As can happen with many different stitches and embroidery techniques, there are different ways to execute a stitch. This can depend on the country where it is being done, or in the case of Italy: the region or even the town. Some associate the Gigliuccio's origins with Tuscany where it is the traditional edging of Punto Antico which some also associate with Tuscany, but in truth it is done all over Italy.
Some call the Gigliuccio the Fleur des lys stitch and associate it with Florence and the lily. Some associate it with the Gigliucci family of Fermo, Italy where it is said there is evidence of the stitch as far back as the end of the 1600s. We might be safe to say it is definitely an Italian stitch from the region that became Italy in the late 1800s – because technically Italy was not officially "Italy" before the Unification. I say 'might' because when I did finally find something that looked like the Gigliuccio I'd seen in RAKAM, it was in a Schwalm book by Renate Fernau and it was called the Peahole Hemstitch.
If you don't care too much about where it came from, then we can move on to what it is, because here, more or less most people are in agreement. More or less. ;-)

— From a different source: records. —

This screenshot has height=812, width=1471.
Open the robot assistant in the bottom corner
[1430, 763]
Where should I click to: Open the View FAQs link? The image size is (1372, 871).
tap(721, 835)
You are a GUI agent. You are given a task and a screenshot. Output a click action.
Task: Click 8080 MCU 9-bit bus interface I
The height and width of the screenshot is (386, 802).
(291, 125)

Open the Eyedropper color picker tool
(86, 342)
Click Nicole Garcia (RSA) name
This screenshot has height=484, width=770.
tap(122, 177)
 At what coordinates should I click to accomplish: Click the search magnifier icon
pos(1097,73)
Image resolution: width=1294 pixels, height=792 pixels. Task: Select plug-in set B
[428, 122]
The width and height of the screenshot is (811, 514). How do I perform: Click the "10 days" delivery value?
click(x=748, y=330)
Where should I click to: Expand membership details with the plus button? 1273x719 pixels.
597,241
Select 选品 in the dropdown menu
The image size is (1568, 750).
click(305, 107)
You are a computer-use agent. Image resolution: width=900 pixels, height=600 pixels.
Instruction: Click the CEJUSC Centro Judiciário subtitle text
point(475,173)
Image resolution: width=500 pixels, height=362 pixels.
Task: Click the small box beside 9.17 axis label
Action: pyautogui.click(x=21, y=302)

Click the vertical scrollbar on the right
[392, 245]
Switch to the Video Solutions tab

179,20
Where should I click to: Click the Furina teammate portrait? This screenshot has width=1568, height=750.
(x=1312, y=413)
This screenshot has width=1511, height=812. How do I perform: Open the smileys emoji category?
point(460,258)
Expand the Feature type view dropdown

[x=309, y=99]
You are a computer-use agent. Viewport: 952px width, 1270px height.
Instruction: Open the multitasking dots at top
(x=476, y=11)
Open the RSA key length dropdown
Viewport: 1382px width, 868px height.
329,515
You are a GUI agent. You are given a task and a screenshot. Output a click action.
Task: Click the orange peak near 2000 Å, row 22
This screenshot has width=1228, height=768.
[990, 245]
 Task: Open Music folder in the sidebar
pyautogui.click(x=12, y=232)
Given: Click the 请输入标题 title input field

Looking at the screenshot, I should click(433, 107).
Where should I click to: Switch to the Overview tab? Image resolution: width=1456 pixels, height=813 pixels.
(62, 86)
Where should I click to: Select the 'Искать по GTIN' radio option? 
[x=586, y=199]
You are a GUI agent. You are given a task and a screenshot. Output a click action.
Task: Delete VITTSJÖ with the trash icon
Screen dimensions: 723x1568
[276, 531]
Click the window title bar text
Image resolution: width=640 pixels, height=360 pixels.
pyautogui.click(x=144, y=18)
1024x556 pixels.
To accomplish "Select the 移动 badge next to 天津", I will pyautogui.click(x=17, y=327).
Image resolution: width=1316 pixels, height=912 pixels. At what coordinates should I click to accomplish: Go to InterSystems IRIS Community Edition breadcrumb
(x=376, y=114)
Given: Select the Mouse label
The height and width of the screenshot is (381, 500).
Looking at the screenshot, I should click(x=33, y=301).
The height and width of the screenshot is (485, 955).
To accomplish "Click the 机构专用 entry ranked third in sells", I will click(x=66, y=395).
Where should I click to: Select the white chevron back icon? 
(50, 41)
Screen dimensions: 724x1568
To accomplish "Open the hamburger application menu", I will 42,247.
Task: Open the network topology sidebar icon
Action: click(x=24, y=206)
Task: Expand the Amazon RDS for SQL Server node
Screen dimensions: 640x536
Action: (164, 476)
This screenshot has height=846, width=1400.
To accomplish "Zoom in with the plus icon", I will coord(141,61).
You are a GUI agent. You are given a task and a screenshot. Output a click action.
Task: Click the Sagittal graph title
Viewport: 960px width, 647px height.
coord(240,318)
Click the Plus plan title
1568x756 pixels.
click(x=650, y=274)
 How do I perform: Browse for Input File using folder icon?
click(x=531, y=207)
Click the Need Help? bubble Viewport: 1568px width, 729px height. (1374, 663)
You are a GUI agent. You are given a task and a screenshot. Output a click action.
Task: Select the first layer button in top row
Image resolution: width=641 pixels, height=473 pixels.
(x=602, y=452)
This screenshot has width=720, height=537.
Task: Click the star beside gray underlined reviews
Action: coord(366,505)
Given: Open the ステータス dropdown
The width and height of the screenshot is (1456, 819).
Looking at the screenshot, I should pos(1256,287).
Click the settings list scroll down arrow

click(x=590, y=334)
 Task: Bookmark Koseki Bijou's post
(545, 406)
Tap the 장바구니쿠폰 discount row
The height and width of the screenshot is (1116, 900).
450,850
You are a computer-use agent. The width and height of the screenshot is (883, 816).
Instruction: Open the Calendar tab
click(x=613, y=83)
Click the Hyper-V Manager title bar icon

Basically it is a Drawn-Thread technique consisting of groups of knotted bundles in an open channel between two rows of Four-Sided Stitch, also known as Italian Hemstitch. There is a tutorial for executing it on the right side of the fabric here, and a two-part tutorial for using it to secure a hem, executing it on the back side of the work starting here and ending here.
There are many different ways to execute the Gigliuccio hemstitch, you will need to try a couple different ones (I'm sure there are other methods that I haven't yet discovered) to see which one you like best, regardless of the technique used to make it, the result is a beautiful openwork channel which plays with the effects of chiaroscuro and is very pleasing to the eye.
It can be done in tone-on-tone, in light-coloured thread on dark fabric or dark-coloured thread on light fabric: each gives a different effect. Done in multiple rows at a hemline, or in a single row to connect the motifs of a tablecloth, or however else you can imagine it, it is always attractive. Do a Google image search for some inspirational photos!